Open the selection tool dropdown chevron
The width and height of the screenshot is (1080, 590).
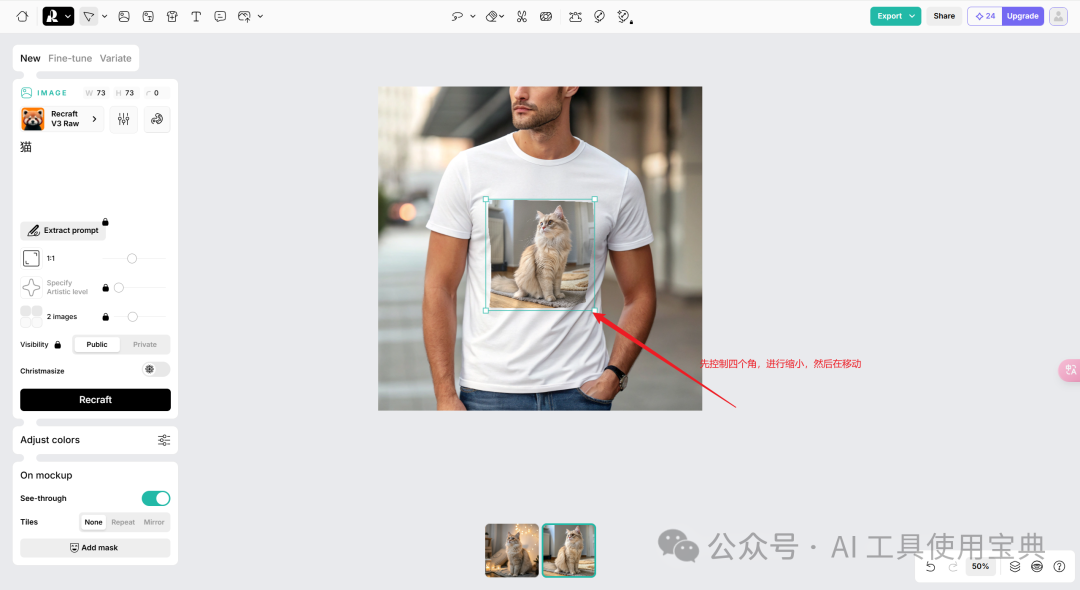[104, 16]
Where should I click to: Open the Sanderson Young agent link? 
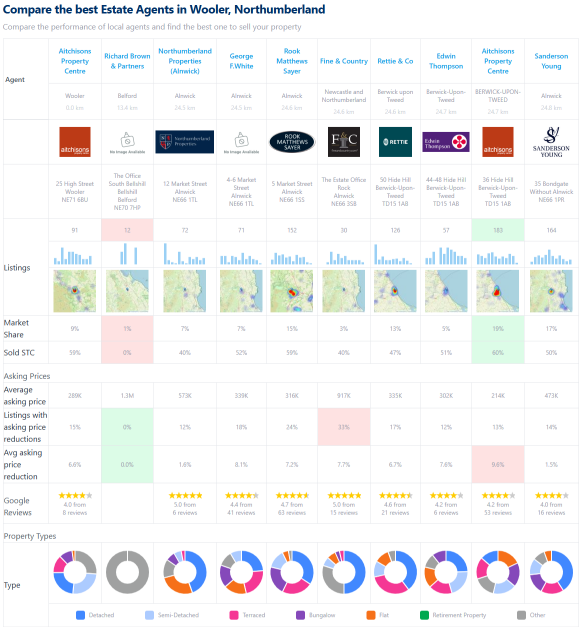(551, 61)
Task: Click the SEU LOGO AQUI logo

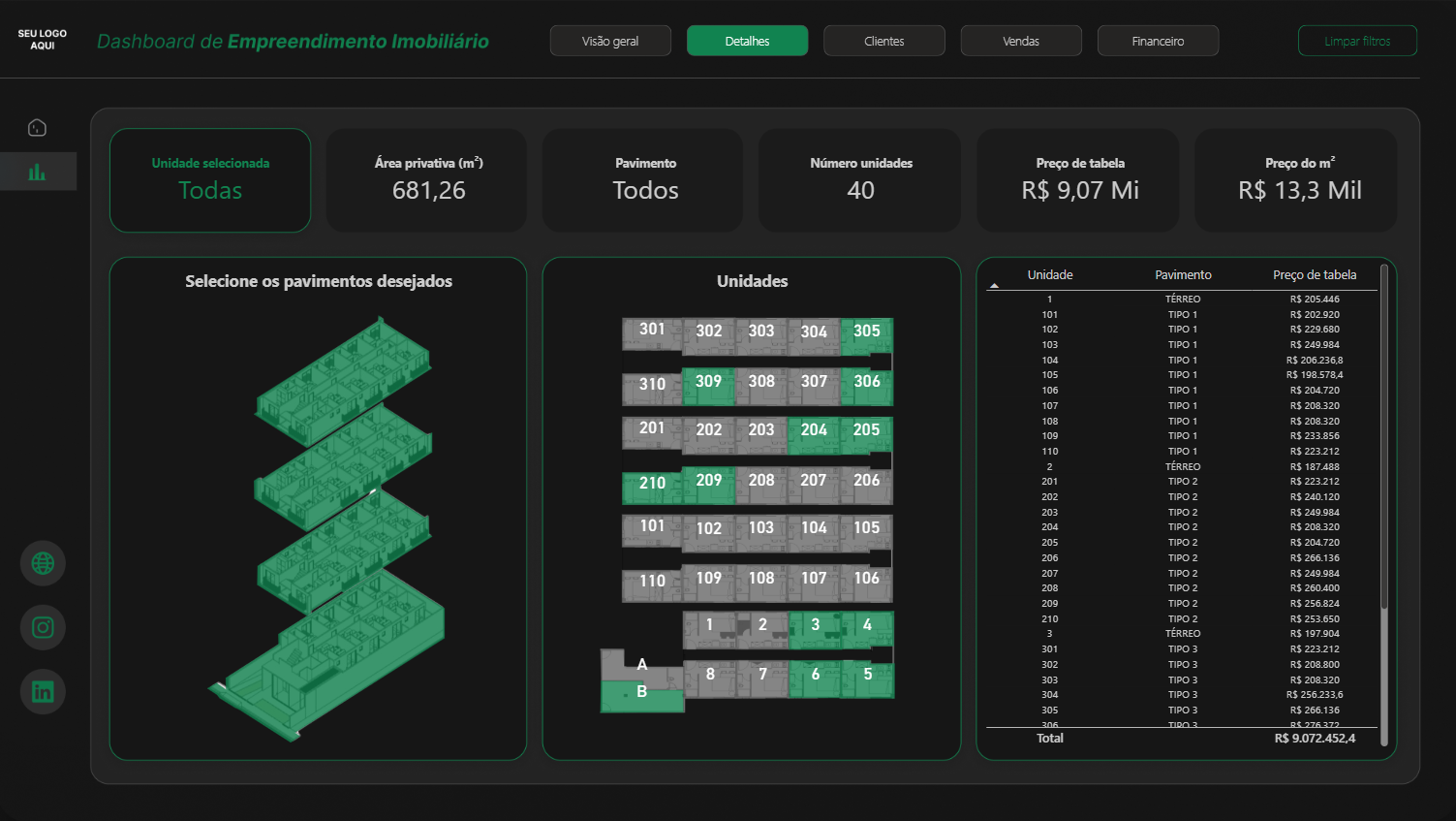Action: click(x=41, y=40)
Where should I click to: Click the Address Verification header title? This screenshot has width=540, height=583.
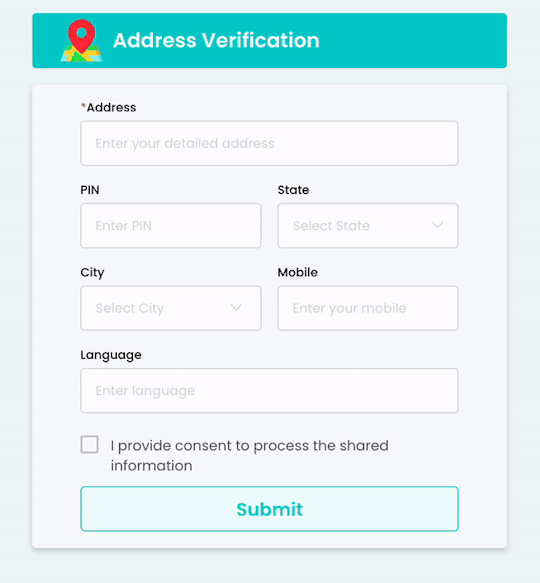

§ Your objective
A word-for-word copy of the data, without its pictures, is what is needed.

§ Your response
Open the selection tool dropdown chevron
The width and height of the screenshot is (1080, 590).
[104, 16]
Where should I click to: Open the Sanderson Young agent link? 
(551, 61)
Task: Click the SEU LOGO AQUI logo

Action: click(x=41, y=40)
Where should I click to: Click the Address Verification header title? This screenshot has width=540, height=583.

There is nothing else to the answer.